ずるいんだ、月島さんは。

「で、ここの訳をこう、で、」
「わ。出来た。相変わらずすごいね、海鋒くん。とっても分かりやすい」
「っそ……うか……?」
「うん。字もね、きれいだな、っていつも思ってるよ」
「いや、普通だろ。褒めすぎ。何も出ねぇぞ」
「えぇ~出ないの? 残念。またあのキャラメルもらえるかと思ったのになぁ」
「キャラメル目当てかよ」
「ウソ。本心だよ」

 ただ【知っている】だけの一方的な立場だった時には、彼女がこんな風に冗談を言ったり悪戯に笑ったりするだなんて、俺は知りもしなかった。魅入られてしまうその瞳をキラキラさせて「すごいね」と手放しに褒められて、「きみがいないとダメだよ、私」なんて、勘違いしない方がオカシイ言葉を囁かれて、これで惚れない男がどこにいるというのだろうか。

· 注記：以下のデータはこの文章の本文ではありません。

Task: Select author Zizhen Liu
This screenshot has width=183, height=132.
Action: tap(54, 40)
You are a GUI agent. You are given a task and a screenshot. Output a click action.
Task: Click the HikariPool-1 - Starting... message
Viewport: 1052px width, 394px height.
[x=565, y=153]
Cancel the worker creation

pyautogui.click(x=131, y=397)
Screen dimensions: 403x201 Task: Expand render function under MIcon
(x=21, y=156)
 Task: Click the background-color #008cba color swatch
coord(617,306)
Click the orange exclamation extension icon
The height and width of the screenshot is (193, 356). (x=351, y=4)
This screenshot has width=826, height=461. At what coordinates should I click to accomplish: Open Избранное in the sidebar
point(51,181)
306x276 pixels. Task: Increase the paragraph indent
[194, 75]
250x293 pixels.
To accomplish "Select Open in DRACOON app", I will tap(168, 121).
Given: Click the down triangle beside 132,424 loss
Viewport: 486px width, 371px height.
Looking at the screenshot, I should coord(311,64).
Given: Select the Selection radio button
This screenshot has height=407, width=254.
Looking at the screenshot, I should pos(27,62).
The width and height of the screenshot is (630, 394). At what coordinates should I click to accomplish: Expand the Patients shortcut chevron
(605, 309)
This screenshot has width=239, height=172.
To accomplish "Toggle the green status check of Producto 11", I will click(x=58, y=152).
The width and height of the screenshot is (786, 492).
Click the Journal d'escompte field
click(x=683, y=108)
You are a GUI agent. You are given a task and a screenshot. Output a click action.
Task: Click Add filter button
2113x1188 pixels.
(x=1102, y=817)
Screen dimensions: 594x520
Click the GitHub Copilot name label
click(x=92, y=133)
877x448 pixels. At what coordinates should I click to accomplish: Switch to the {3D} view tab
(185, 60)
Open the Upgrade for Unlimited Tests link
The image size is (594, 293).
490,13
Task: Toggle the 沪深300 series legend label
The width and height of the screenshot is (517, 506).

惚れてまうやろと心の中でセルフつっこみをしたときにはもう既に惚れてた。
 美人で、性格も良くて、だけどちゃんと苦手なこともあって、そりゃあ、あの教師でさえ脅えていると噂の学校一の問題児、樋爪将冴も過保護にならざるを得ないよなぁと思い至り、そして、はたと気付く。

「あ……てか、さ、月島さん」
「うん?」
「樋爪、遅くね?」

 勉強会を始めて三十分くらいしたら月島さんの隣に座って、勉強してる間中ずっと、前科は数え切れないくらいありますみたいな凶悪な顔で俺を睨み続けている樋爪が、今日はまだ現れていない。